Apple is almost certainly moving its Mac line to custom ARM-based chips in the coming years. Or make that year — as in 2020.
Although the company has yet to say so publicly, developers and Intel officials have privately told Axios they expect such a move as soon as next year. And a Bloomberg report yesterday said pretty much the same.
In August 2018, ARM presented its roadmap for future CPUs, saying that they’ll be able to outperform Intel chips. If so — and there’s a difference between a company’s hype and reality — ARM-based Macs are almost a certainty.
ARM says its upcoming CPUs will boost performance by more than 15% each year between now and 2020. It says this trajectory will “surpass Moore’s law,” which says that the number of transistors in a dense chip doubles every two years.
Apple is already building its own iPhone, iPad, and Apple Watch chips. It has also created fingerprint chips, and designed a chip for its AirPods that allows pairing with other Apple hardware. The tech giant also built the AI chip introduced with the iPhone X. The next logical step is making chips for its desktop and laptop lines.
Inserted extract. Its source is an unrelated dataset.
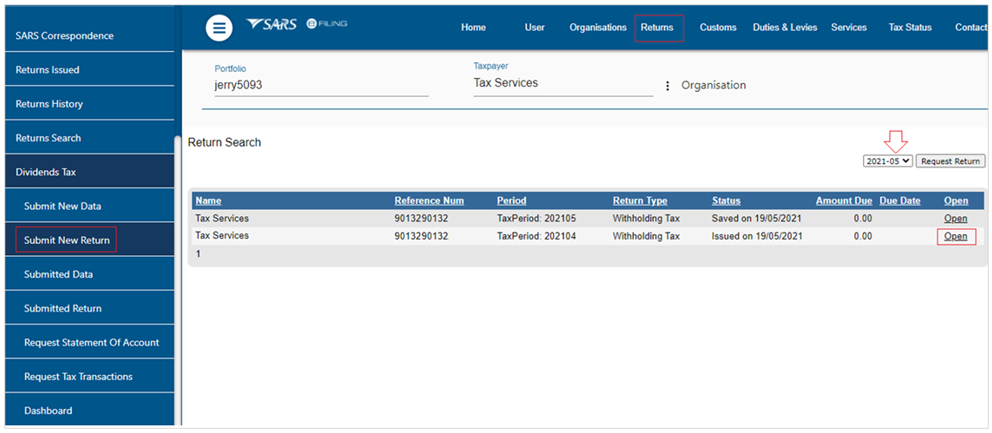Click the SARS eFiling logo

coord(297,24)
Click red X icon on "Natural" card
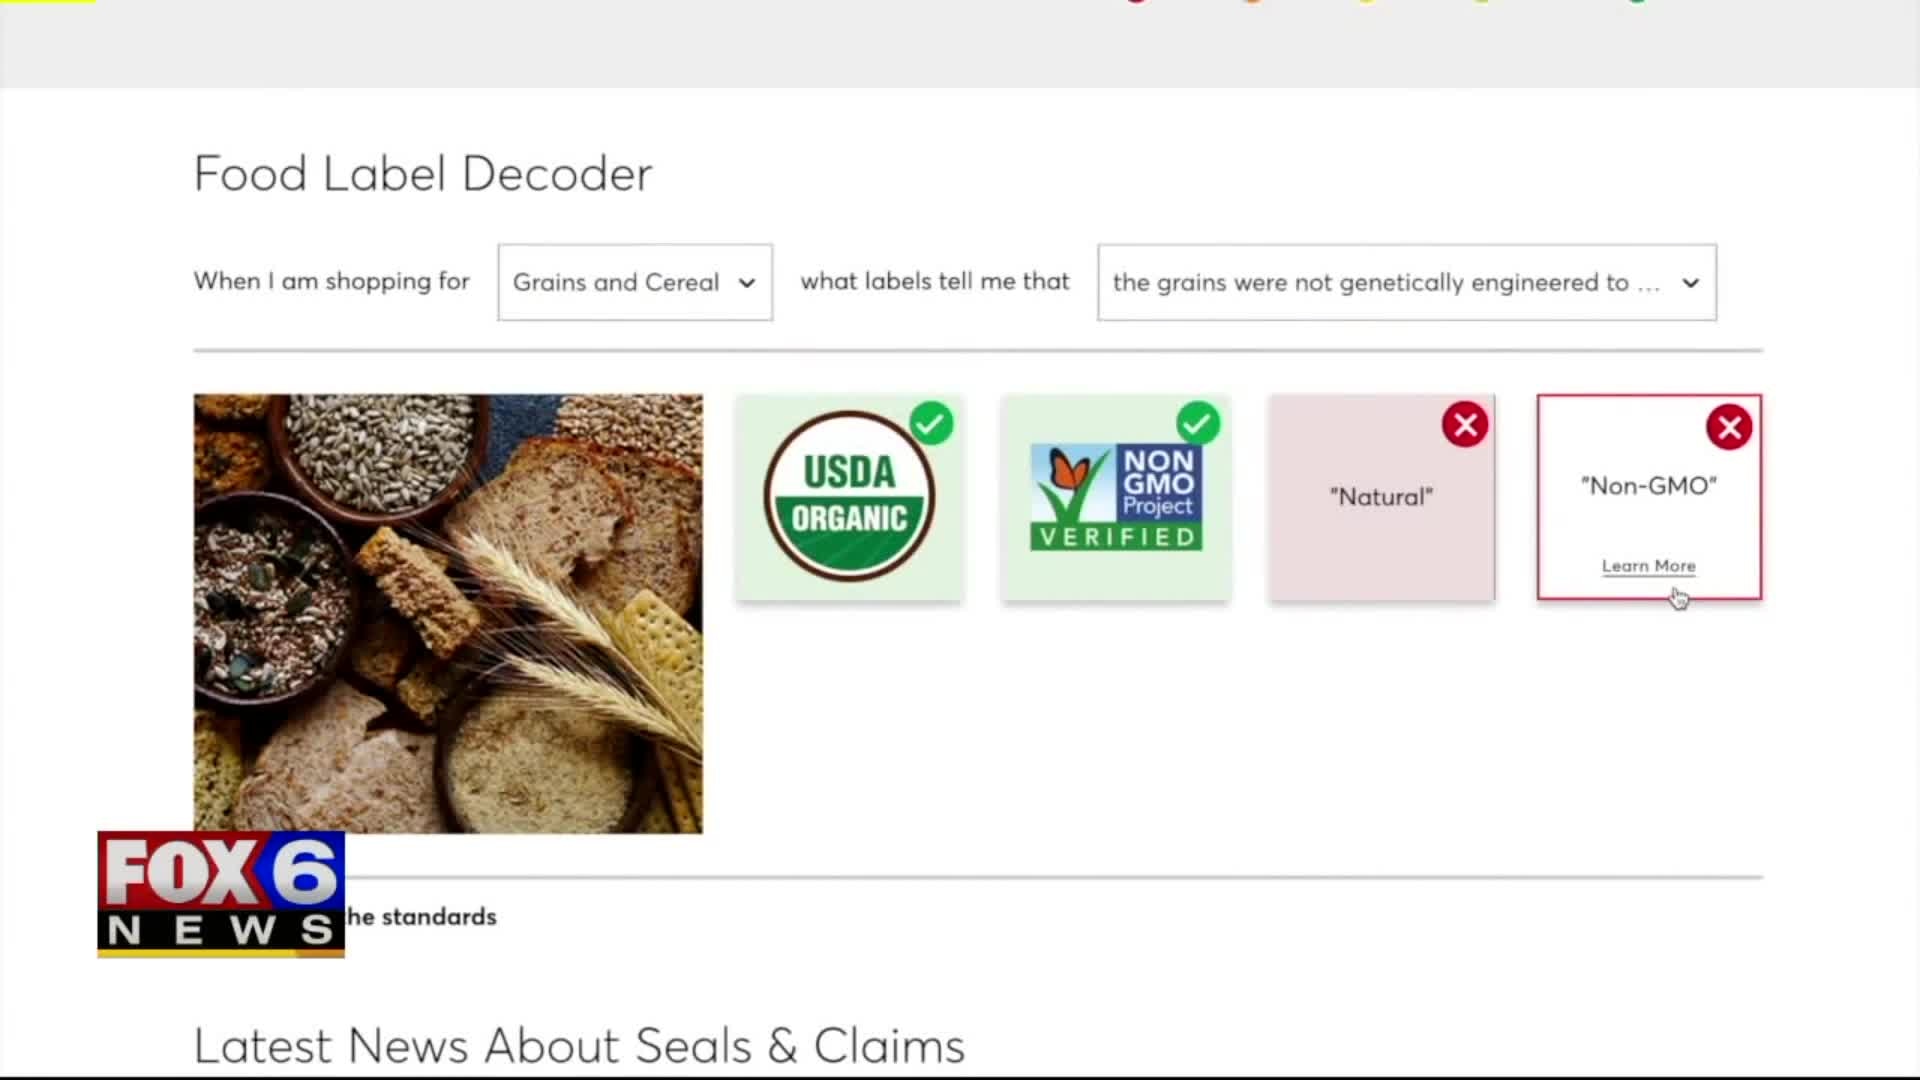This screenshot has height=1080, width=1920. point(1465,425)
“The key question is not the timeline but just how smoothly Apple is able to make the shift,” opines Axios. “For developers, it will likely mean an awkward period of time supporting new and classic Macs as well as new and old-style Mac apps. “Apple has already made several big shifts in the 25-year history of the Mac, moving from Motorola chips to PowerPC processors and then to Intel. It’s also moved from the classic Macintosh operating system to the Unix-based Mac OS X.”